# [Problem to work on]
The word to find is "upload". State how many lines below contain it, giving only the number.

# [Entries supplied]
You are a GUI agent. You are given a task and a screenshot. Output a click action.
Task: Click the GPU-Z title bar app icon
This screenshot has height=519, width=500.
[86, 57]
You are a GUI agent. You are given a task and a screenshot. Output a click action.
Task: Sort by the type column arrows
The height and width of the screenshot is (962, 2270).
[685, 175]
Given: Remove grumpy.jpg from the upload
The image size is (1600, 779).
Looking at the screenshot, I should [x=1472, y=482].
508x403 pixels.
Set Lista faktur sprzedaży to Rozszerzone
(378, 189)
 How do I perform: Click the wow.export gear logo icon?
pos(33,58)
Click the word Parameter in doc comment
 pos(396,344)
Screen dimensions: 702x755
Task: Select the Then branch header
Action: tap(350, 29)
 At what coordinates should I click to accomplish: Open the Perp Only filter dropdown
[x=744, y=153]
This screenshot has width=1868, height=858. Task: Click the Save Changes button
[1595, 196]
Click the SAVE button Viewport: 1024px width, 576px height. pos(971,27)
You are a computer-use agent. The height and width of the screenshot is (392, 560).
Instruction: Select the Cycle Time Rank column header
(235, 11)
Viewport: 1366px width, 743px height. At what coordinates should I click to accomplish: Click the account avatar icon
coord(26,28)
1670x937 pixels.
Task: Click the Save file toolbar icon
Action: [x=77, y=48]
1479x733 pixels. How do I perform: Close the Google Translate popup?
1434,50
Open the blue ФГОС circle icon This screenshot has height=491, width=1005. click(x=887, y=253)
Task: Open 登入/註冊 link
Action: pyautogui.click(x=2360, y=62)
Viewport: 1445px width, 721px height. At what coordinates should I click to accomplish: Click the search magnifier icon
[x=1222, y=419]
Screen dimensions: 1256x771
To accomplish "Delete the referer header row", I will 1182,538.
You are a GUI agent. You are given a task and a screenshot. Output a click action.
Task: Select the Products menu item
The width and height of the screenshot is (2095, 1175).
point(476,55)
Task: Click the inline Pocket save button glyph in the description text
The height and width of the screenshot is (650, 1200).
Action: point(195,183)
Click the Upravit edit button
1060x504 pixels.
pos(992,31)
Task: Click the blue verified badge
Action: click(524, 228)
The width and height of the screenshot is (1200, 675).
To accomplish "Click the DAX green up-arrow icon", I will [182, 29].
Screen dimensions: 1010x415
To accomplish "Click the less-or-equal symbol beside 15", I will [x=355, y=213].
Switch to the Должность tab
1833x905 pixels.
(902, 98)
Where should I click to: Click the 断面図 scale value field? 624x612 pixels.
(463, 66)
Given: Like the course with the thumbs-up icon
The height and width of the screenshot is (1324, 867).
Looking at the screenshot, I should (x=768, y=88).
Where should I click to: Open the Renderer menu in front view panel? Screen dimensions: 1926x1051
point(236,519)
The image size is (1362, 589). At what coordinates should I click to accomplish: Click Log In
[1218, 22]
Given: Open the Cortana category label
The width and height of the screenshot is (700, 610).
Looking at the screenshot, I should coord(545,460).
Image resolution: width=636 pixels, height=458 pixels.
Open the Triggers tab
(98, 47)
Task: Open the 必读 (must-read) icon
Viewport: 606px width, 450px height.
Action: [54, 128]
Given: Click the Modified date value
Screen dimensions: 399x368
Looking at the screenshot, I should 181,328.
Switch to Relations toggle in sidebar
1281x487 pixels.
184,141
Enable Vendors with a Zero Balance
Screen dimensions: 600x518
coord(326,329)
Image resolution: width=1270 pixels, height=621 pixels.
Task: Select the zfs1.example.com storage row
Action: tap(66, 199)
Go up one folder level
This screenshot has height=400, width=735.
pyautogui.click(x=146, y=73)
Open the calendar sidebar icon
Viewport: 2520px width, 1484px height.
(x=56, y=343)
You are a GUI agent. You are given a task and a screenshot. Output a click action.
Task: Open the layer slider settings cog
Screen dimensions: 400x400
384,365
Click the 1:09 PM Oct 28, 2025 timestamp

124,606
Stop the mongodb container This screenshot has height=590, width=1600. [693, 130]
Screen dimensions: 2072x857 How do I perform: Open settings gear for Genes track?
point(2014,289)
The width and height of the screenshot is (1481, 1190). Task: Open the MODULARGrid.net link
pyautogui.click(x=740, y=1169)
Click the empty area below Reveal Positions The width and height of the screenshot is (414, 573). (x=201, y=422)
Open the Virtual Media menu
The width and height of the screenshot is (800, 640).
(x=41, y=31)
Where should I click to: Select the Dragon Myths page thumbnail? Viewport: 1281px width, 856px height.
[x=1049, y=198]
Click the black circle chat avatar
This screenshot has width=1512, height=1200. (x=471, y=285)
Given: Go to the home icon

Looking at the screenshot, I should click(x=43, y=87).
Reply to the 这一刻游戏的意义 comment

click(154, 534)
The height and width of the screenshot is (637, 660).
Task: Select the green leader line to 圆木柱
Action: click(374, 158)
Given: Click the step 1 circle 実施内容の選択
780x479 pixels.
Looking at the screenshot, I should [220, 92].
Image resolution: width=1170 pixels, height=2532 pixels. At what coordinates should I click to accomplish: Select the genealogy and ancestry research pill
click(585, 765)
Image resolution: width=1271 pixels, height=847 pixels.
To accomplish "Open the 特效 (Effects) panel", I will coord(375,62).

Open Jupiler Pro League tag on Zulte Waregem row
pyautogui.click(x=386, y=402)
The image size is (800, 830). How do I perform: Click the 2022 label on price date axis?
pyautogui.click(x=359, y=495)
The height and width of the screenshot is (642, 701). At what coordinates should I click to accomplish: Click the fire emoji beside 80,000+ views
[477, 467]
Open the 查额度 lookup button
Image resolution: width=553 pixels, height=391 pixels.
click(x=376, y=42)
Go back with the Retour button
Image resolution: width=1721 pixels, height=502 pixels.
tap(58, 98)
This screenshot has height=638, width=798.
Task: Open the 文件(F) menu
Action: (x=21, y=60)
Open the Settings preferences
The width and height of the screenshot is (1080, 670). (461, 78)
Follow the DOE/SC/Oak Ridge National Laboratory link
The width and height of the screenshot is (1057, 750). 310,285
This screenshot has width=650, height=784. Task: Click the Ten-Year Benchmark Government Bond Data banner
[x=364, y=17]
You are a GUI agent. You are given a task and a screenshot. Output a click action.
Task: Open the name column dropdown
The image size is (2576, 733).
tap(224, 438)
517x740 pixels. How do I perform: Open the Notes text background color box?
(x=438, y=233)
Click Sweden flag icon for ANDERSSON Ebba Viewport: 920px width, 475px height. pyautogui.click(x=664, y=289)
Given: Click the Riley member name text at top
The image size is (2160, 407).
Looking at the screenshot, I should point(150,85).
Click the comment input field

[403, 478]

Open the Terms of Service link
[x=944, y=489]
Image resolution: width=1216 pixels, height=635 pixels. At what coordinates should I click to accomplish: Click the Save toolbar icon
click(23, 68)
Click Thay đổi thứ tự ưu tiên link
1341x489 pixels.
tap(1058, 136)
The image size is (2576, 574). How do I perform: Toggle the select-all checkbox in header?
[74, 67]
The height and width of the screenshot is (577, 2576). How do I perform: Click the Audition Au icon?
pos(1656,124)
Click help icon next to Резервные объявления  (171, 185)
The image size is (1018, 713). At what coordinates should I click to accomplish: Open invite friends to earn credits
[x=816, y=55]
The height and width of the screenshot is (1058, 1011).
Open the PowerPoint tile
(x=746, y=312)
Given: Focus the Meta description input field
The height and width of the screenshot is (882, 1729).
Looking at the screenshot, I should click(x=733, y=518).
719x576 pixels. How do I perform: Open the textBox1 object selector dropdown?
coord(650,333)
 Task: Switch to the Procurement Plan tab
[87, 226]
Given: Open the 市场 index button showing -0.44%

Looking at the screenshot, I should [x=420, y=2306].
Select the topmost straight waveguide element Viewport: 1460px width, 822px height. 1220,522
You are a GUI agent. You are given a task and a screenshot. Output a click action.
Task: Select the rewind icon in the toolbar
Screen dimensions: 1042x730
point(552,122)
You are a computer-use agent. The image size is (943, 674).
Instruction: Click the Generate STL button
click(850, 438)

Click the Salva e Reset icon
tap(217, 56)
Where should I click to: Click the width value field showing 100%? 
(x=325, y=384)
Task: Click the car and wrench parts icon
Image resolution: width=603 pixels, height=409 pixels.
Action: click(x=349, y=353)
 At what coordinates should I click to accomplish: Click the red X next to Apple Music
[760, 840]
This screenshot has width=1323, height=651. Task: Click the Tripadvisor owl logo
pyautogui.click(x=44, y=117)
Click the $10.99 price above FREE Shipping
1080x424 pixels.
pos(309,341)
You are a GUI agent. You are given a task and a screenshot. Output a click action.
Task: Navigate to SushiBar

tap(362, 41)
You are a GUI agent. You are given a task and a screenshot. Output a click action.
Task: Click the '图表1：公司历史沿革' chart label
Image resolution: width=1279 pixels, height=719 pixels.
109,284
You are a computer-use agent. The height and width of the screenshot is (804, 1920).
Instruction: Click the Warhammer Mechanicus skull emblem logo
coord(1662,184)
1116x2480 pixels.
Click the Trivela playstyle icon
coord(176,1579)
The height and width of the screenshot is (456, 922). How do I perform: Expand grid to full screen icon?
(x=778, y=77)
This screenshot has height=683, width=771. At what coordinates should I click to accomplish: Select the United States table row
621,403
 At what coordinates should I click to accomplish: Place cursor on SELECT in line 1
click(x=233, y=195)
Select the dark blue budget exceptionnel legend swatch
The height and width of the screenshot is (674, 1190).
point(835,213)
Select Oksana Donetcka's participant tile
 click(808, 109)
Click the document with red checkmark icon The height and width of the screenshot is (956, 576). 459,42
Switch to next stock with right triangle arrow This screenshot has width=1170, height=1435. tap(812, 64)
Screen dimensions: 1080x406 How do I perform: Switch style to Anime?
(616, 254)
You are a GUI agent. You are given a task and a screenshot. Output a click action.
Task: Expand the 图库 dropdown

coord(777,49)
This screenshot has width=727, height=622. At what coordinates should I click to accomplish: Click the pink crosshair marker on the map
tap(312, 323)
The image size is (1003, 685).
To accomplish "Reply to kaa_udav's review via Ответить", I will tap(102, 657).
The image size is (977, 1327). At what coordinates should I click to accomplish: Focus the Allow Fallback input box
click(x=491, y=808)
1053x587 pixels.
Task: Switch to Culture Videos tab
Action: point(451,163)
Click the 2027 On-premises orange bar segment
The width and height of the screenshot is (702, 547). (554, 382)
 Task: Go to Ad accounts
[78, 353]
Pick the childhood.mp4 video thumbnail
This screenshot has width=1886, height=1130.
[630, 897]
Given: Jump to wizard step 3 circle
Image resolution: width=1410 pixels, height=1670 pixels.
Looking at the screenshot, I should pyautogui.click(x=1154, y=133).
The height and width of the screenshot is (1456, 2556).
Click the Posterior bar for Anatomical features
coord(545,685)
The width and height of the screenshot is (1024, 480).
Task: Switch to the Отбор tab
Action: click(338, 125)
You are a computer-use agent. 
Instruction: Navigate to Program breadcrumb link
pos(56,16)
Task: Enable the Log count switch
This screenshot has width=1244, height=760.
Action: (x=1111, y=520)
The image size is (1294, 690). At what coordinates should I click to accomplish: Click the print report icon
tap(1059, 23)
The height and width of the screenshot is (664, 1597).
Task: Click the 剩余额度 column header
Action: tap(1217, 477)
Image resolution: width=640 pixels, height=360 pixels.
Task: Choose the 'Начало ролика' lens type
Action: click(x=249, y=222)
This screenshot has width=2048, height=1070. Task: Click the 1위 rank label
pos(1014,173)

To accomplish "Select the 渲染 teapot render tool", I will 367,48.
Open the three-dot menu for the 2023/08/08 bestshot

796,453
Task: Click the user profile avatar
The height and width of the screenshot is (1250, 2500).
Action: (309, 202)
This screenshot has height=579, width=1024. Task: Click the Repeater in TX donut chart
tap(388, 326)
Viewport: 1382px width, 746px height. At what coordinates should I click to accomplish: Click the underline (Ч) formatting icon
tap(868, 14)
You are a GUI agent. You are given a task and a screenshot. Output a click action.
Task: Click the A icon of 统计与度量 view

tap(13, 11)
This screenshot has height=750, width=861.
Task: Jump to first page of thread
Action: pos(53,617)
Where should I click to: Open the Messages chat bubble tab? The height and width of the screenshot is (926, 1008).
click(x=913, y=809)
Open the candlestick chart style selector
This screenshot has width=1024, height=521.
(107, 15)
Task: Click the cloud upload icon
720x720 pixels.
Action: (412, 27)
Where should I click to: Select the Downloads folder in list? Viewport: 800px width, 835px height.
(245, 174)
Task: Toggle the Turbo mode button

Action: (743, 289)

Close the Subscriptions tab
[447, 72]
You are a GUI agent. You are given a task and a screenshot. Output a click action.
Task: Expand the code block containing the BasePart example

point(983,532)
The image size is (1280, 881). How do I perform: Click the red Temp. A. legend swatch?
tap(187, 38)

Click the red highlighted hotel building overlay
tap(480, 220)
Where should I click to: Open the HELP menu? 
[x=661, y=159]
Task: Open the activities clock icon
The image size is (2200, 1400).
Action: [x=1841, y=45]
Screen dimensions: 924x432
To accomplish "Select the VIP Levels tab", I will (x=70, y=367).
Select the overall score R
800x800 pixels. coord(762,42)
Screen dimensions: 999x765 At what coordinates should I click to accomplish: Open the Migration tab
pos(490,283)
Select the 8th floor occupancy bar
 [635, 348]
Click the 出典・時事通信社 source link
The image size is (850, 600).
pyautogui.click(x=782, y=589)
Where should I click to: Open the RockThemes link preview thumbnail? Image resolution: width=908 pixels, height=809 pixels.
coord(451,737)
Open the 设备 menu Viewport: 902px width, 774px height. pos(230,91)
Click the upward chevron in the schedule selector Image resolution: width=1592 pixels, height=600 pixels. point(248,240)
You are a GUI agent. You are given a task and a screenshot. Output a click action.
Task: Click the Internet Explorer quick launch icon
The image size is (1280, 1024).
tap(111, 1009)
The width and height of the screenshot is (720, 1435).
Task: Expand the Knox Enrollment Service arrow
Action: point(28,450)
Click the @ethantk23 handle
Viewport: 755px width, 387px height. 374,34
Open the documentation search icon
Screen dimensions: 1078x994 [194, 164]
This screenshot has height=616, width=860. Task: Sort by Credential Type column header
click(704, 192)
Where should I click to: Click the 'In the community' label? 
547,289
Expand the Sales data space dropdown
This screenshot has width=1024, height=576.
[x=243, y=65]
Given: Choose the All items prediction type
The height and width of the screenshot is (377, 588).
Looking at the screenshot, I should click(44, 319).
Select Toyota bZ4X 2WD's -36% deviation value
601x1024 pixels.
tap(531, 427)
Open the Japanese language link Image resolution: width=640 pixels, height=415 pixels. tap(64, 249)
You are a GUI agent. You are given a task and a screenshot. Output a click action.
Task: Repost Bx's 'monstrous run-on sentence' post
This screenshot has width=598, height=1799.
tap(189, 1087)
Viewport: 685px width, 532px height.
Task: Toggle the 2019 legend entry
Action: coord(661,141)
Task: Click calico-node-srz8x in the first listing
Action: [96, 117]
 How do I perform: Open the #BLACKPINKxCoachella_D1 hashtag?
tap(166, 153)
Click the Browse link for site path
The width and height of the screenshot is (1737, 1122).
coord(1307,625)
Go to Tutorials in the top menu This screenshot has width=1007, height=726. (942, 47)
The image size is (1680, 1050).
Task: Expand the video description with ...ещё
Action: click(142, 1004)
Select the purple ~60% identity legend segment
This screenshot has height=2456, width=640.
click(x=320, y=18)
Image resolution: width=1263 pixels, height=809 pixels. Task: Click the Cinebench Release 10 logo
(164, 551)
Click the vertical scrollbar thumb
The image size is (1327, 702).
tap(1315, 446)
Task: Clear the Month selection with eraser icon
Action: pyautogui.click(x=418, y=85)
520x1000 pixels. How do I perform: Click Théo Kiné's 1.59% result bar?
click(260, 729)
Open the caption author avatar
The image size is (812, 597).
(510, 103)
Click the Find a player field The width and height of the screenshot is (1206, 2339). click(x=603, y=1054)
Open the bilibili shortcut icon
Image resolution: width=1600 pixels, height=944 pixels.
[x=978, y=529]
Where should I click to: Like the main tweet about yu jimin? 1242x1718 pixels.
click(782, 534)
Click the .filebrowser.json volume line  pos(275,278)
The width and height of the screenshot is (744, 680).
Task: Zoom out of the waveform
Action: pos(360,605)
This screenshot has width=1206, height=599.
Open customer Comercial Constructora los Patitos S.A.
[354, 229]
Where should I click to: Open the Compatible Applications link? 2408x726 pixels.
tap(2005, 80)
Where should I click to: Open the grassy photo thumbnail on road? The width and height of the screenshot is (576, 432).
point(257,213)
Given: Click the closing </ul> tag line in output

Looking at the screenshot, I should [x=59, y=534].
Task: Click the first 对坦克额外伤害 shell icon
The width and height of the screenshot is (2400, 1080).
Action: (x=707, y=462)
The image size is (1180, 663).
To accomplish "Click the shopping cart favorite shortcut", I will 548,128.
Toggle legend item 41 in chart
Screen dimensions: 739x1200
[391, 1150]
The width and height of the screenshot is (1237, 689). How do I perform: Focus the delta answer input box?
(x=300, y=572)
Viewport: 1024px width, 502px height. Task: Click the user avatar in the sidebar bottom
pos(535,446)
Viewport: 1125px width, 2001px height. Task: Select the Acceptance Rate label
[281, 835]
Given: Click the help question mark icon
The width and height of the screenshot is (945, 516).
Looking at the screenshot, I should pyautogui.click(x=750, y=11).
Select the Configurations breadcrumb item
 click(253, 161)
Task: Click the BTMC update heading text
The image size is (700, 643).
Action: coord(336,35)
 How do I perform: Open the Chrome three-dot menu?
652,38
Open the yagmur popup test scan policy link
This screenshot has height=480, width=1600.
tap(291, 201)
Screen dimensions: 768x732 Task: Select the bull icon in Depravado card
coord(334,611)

# [Task solution]
2